Restate the records below exactly. Pictures are not part of the copy.

::::::::

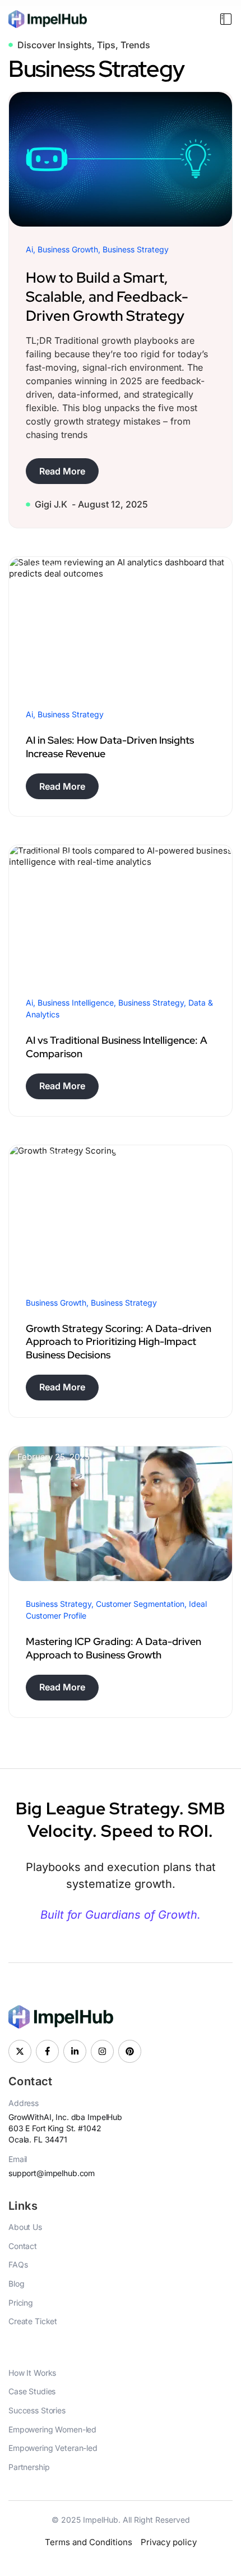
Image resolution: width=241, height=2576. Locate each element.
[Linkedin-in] (74, 2051)
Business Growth (68, 249)
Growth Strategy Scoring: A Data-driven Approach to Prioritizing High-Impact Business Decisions (118, 1341)
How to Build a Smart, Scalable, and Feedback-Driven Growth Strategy (107, 296)
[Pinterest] (129, 2051)
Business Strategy (136, 249)
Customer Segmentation (140, 1604)
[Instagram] (102, 2051)
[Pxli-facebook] (47, 2051)
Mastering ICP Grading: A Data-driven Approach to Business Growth (113, 1648)
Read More (62, 471)
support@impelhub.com (51, 2173)
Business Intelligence (76, 1002)
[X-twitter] (19, 2051)
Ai (29, 249)
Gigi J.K (51, 504)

::::::::

OUTPUT OF THE TASK:
Image resolution: width=241, height=2576. Locate each element.
[Linkedin-in] (74, 2051)
Business Growth (68, 249)
Growth Strategy Scoring: A Data-driven Approach to Prioritizing High-Impact Business Decisions (118, 1341)
How to Build a Smart, Scalable, and Feedback-Driven Growth Strategy (107, 296)
[Pinterest] (129, 2051)
Business Strategy (136, 249)
Customer Segmentation (140, 1604)
[Instagram] (102, 2051)
[Pxli-facebook] (47, 2051)
Mastering ICP Grading: A Data-driven Approach to Business Growth (113, 1648)
Read More (62, 471)
support@impelhub.com (51, 2173)
Business Intelligence (76, 1002)
[X-twitter] (19, 2051)
Ai (29, 249)
Gigi J.K (51, 504)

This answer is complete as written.